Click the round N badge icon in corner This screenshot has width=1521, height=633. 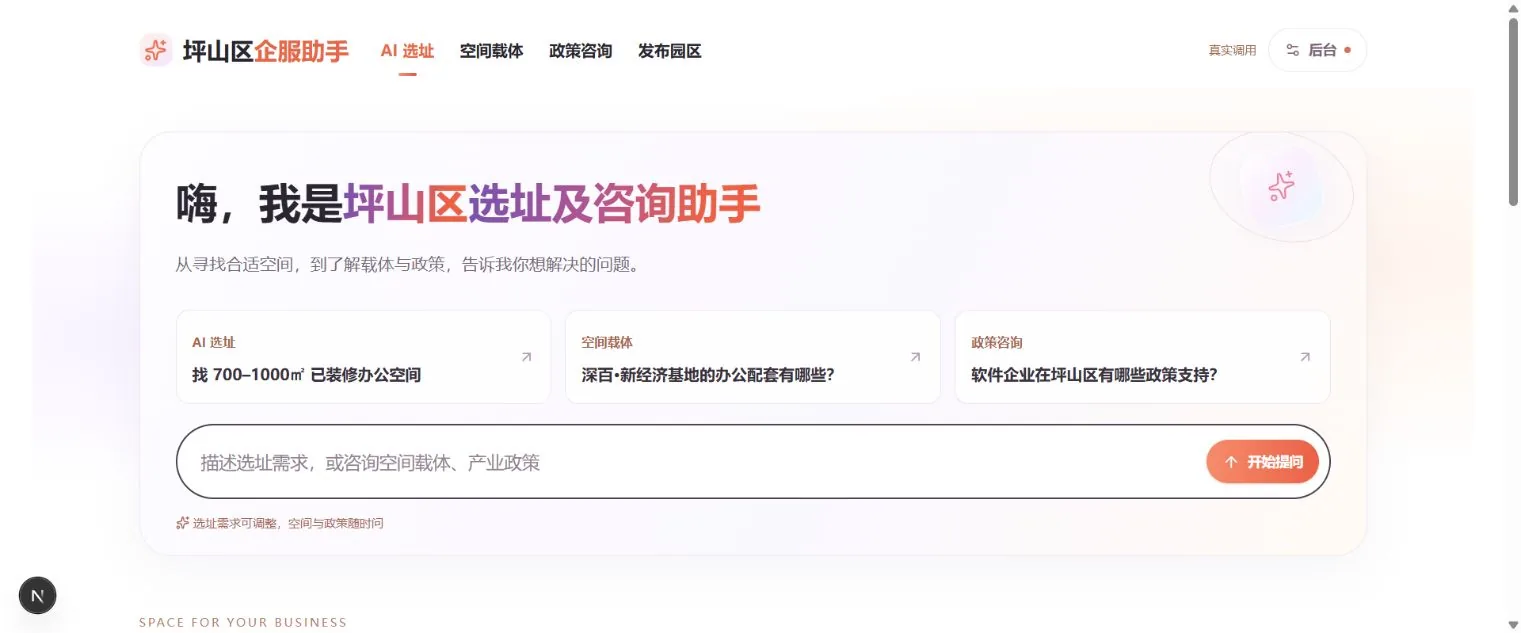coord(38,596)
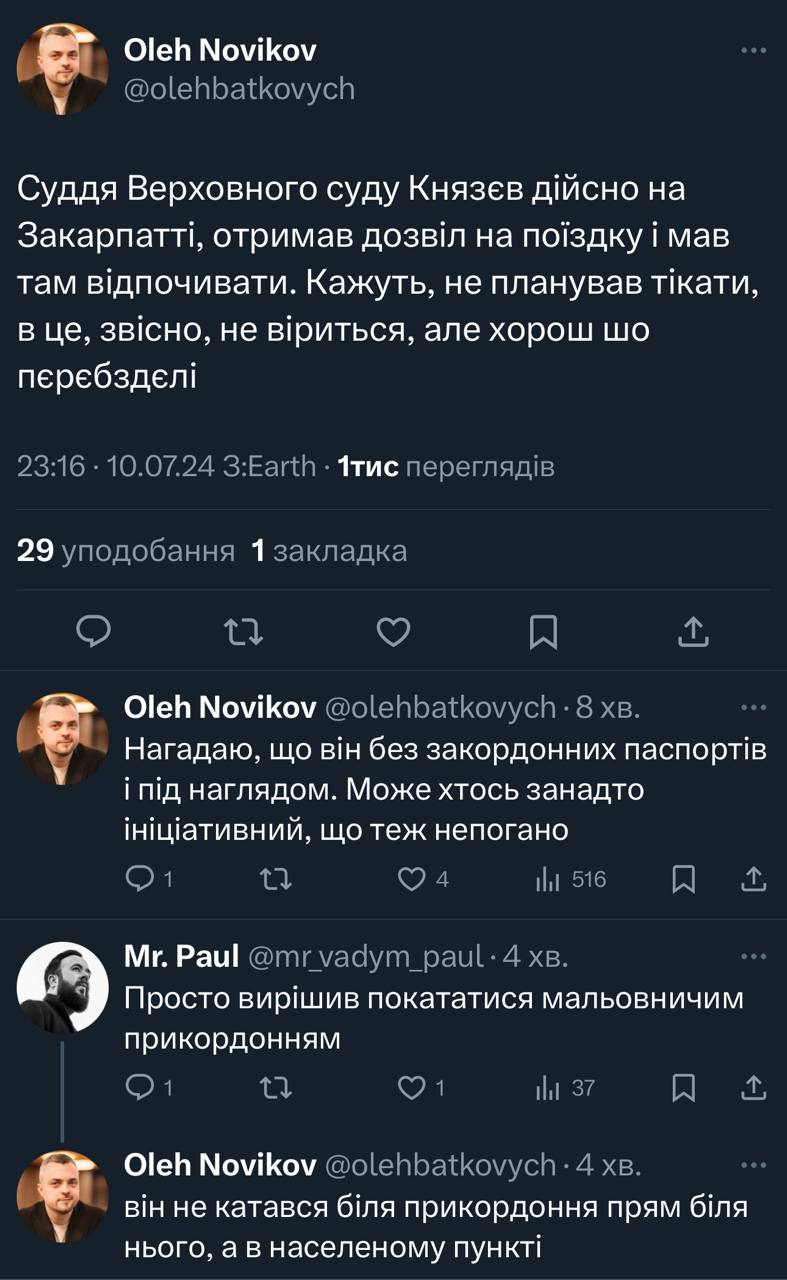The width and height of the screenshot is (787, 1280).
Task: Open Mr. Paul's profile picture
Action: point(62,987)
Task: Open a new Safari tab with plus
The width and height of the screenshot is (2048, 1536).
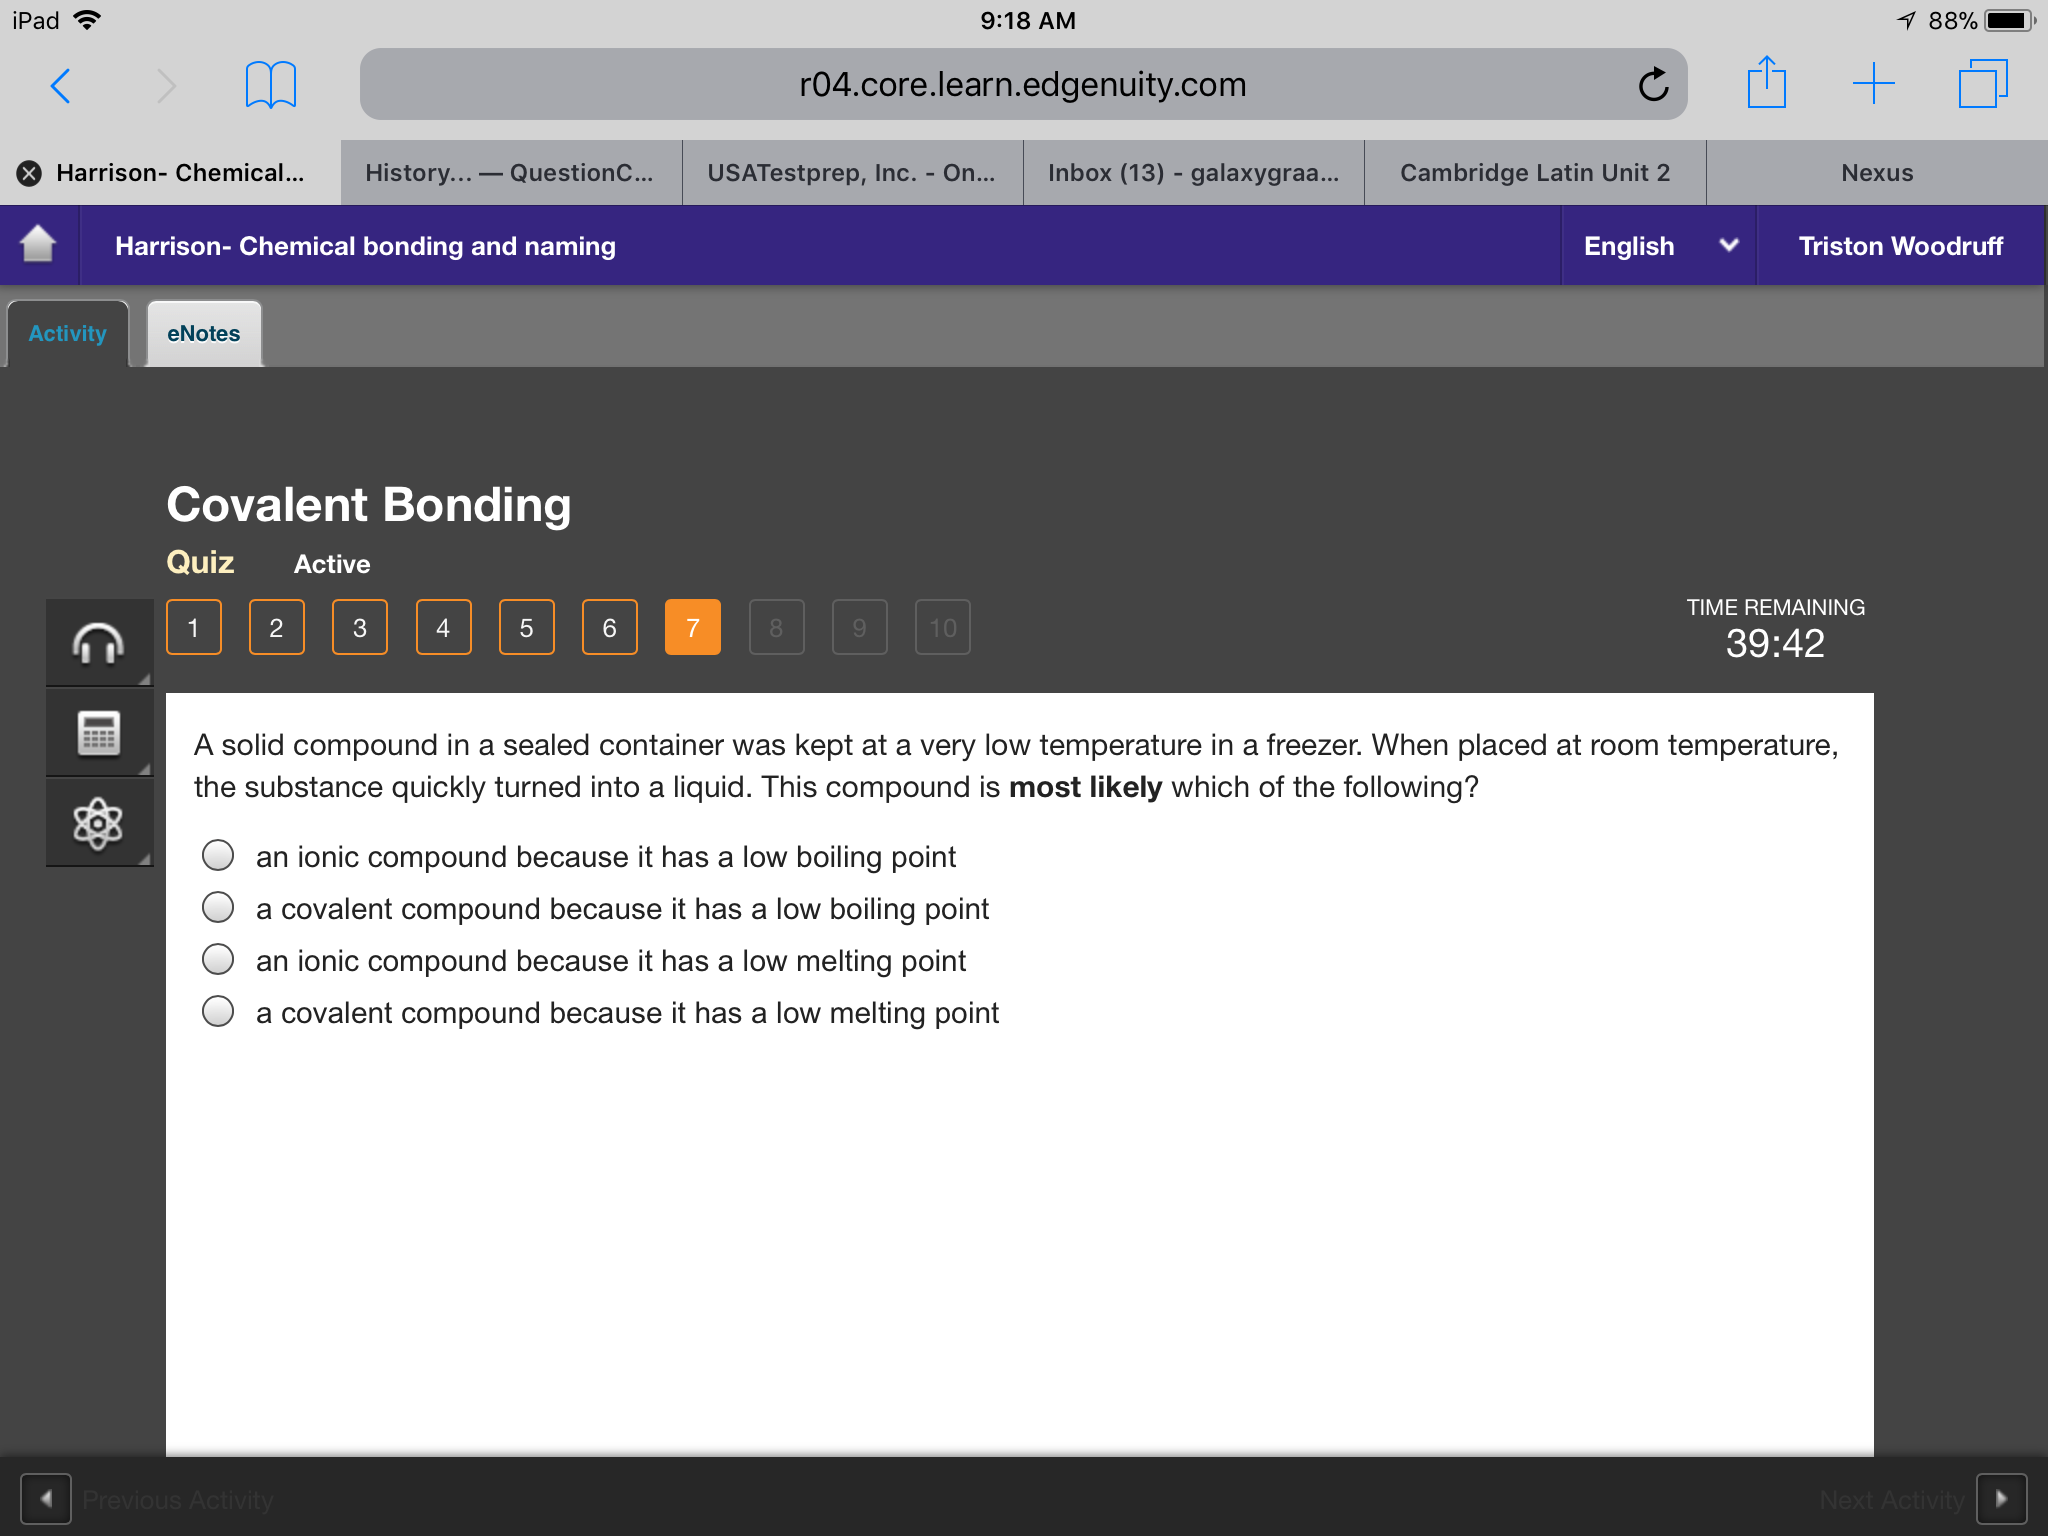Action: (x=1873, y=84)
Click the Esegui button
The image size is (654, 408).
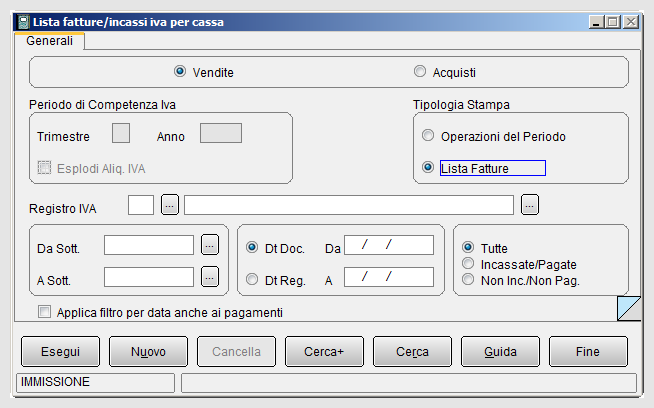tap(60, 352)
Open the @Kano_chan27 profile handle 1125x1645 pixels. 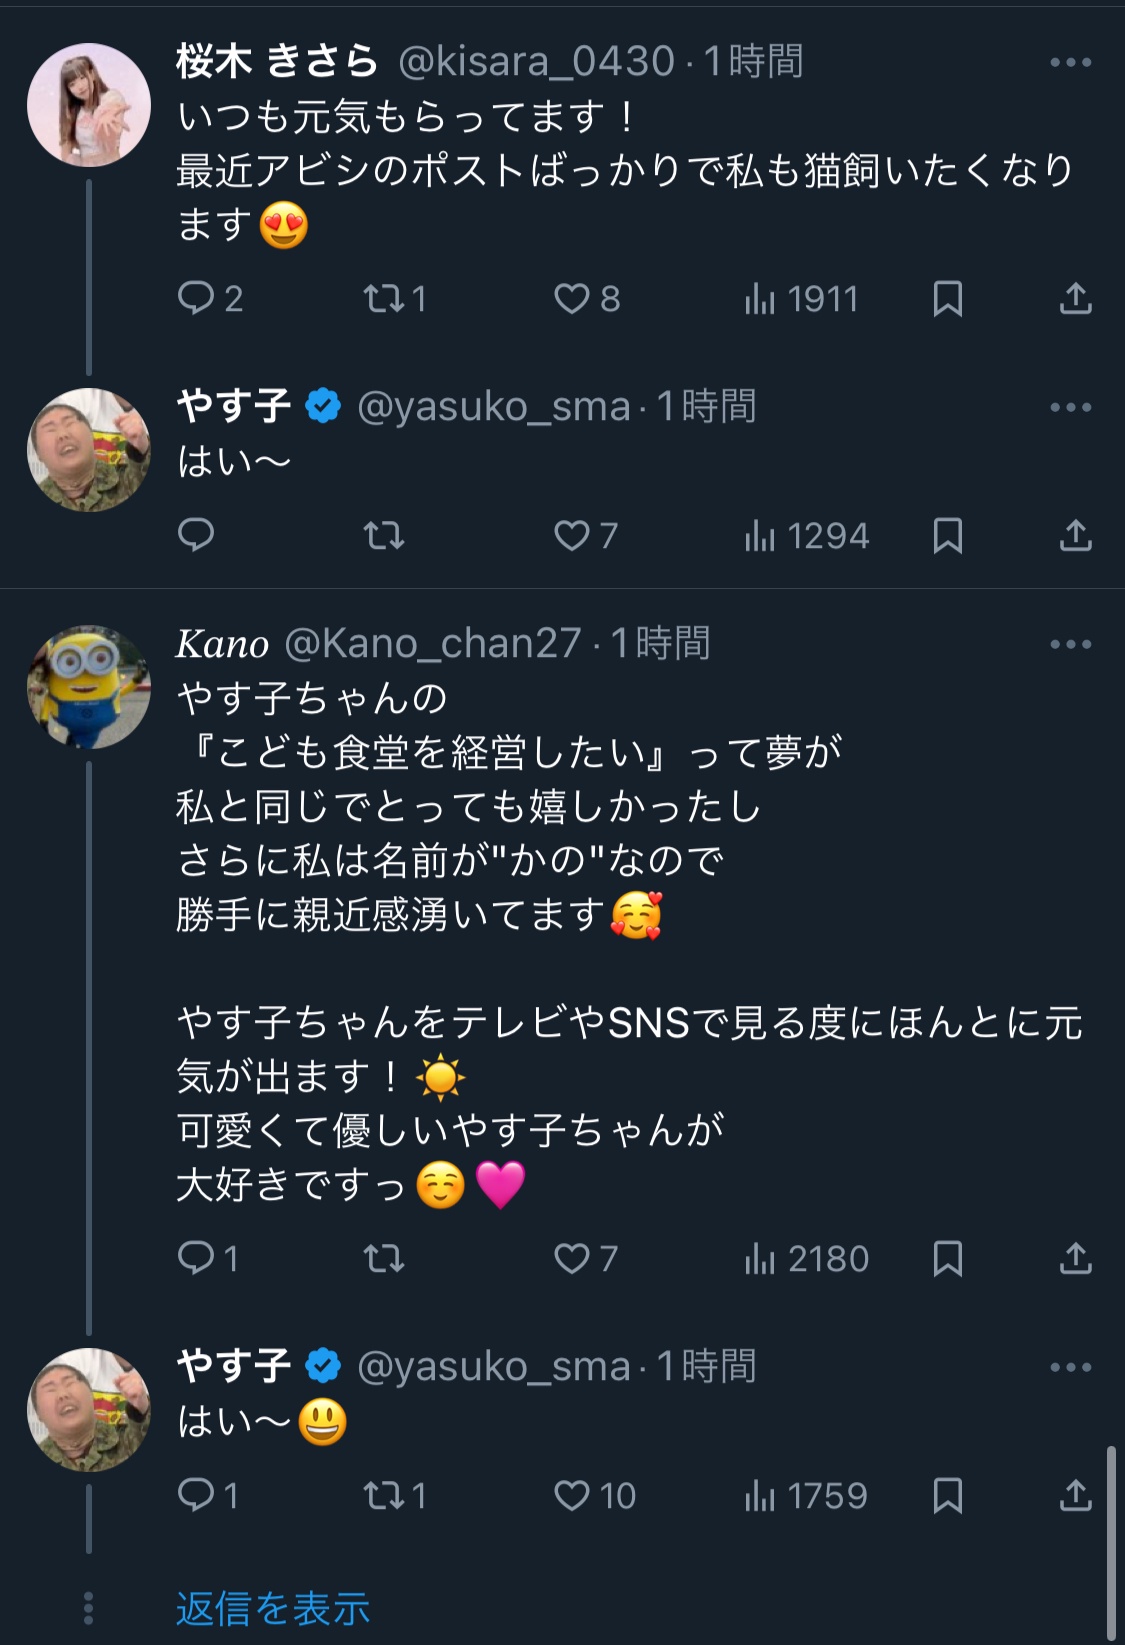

- _What the exercise asks_
In the copy, no pictures are to appear; write out exactly the lines from the one containing "Click the Esegui button" through the end of the listing above and no further lines.

- _Problem solution_
Click the Esegui button
The image size is (654, 408).
tap(60, 352)
Open the @Kano_chan27 profile handle 1125x1645 pixels. 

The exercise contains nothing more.